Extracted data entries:
**********

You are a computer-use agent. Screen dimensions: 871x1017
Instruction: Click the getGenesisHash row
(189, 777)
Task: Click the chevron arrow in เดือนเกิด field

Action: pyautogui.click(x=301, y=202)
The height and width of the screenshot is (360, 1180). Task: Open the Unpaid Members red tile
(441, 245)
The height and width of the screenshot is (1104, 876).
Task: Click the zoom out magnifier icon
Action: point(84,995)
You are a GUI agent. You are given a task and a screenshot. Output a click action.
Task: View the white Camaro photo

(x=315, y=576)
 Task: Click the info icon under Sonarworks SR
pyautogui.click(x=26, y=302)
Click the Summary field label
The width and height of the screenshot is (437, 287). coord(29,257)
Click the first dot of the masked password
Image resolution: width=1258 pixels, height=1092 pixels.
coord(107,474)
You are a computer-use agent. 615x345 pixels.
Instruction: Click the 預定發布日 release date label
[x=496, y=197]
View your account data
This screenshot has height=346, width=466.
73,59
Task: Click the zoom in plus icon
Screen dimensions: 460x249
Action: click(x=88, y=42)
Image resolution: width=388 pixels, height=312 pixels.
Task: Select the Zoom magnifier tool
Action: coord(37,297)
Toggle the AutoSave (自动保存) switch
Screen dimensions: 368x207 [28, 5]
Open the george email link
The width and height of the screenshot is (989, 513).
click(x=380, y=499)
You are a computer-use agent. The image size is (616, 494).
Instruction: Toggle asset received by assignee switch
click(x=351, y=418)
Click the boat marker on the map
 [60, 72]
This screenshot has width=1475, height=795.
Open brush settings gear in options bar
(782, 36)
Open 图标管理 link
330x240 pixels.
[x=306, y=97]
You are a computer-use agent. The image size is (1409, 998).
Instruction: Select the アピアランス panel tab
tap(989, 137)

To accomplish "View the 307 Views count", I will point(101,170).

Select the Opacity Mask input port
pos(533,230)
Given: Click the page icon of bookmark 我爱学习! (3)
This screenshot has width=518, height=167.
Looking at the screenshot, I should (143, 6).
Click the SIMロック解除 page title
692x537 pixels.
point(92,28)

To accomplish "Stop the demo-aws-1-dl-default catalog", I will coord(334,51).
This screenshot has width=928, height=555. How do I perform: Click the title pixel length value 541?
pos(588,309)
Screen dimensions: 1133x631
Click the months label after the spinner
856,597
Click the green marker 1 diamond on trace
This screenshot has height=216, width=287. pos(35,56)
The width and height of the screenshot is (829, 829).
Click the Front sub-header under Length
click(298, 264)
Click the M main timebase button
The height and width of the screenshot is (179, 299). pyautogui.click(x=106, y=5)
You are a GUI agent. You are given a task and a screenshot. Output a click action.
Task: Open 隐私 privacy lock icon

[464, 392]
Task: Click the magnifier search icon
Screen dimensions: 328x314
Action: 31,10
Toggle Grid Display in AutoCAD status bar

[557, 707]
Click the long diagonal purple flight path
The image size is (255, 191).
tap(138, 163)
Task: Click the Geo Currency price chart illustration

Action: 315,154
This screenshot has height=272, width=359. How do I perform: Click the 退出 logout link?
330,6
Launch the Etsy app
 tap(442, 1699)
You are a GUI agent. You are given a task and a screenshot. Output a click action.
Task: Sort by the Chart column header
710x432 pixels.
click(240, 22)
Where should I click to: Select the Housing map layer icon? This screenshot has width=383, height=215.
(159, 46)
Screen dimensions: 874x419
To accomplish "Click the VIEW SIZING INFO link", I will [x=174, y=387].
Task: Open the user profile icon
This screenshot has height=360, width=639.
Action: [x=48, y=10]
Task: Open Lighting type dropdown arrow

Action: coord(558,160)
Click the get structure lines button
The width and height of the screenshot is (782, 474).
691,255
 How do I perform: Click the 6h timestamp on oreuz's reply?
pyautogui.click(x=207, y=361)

**********

*TASK GOAL*. Each line of the data should be transcribed exactly.

*RESPONSE TO THIS TASK*.
You are a computer-use agent. Screen dimensions: 871x1017
Instruction: Click the getGenesisHash row
(189, 777)
Task: Click the chevron arrow in เดือนเกิด field

Action: pyautogui.click(x=301, y=202)
The height and width of the screenshot is (360, 1180). Task: Open the Unpaid Members red tile
(441, 245)
The height and width of the screenshot is (1104, 876).
Task: Click the zoom out magnifier icon
Action: point(84,995)
You are a GUI agent. You are given a task and a screenshot. Output a click action.
Task: View the white Camaro photo

(x=315, y=576)
 Task: Click the info icon under Sonarworks SR
pyautogui.click(x=26, y=302)
Click the Summary field label
The width and height of the screenshot is (437, 287). coord(29,257)
Click the first dot of the masked password
Image resolution: width=1258 pixels, height=1092 pixels.
coord(107,474)
You are a computer-use agent. 615x345 pixels.
Instruction: Click the 預定發布日 release date label
[x=496, y=197]
View your account data
This screenshot has height=346, width=466.
73,59
Task: Click the zoom in plus icon
Screen dimensions: 460x249
Action: click(x=88, y=42)
Image resolution: width=388 pixels, height=312 pixels.
Task: Select the Zoom magnifier tool
Action: coord(37,297)
Toggle the AutoSave (自动保存) switch
Screen dimensions: 368x207 [28, 5]
Open the george email link
The width and height of the screenshot is (989, 513).
click(x=380, y=499)
You are a computer-use agent. The image size is (616, 494).
Instruction: Toggle asset received by assignee switch
click(x=351, y=418)
Click the boat marker on the map
 [60, 72]
This screenshot has width=1475, height=795.
Open brush settings gear in options bar
(782, 36)
Open 图标管理 link
330x240 pixels.
[x=306, y=97]
You are a computer-use agent. The image size is (1409, 998).
Instruction: Select the アピアランス panel tab
tap(989, 137)

To accomplish "View the 307 Views count", I will point(101,170).

Select the Opacity Mask input port
pos(533,230)
Given: Click the page icon of bookmark 我爱学习! (3)
This screenshot has width=518, height=167.
Looking at the screenshot, I should (143, 6).
Click the SIMロック解除 page title
692x537 pixels.
point(92,28)

To accomplish "Stop the demo-aws-1-dl-default catalog", I will coord(334,51).
This screenshot has width=928, height=555. How do I perform: Click the title pixel length value 541?
pos(588,309)
Screen dimensions: 1133x631
Click the months label after the spinner
856,597
Click the green marker 1 diamond on trace
This screenshot has height=216, width=287. pos(35,56)
The width and height of the screenshot is (829, 829).
Click the Front sub-header under Length
click(298, 264)
Click the M main timebase button
The height and width of the screenshot is (179, 299). pyautogui.click(x=106, y=5)
You are a GUI agent. You are given a task and a screenshot. Output a click action.
Task: Open 隐私 privacy lock icon

[464, 392]
Task: Click the magnifier search icon
Screen dimensions: 328x314
Action: 31,10
Toggle Grid Display in AutoCAD status bar

[557, 707]
Click the long diagonal purple flight path
The image size is (255, 191).
tap(138, 163)
Task: Click the Geo Currency price chart illustration

Action: 315,154
This screenshot has height=272, width=359. How do I perform: Click the 退出 logout link?
330,6
Launch the Etsy app
 tap(442, 1699)
You are a GUI agent. You are given a task and a screenshot. Output a click action.
Task: Sort by the Chart column header
710x432 pixels.
click(240, 22)
Where should I click to: Select the Housing map layer icon? This screenshot has width=383, height=215.
(159, 46)
Screen dimensions: 874x419
To accomplish "Click the VIEW SIZING INFO link", I will [x=174, y=387].
Task: Open the user profile icon
This screenshot has height=360, width=639.
Action: [x=48, y=10]
Task: Open Lighting type dropdown arrow

Action: coord(558,160)
Click the get structure lines button
The width and height of the screenshot is (782, 474).
691,255
 How do I perform: Click the 6h timestamp on oreuz's reply?
pyautogui.click(x=207, y=361)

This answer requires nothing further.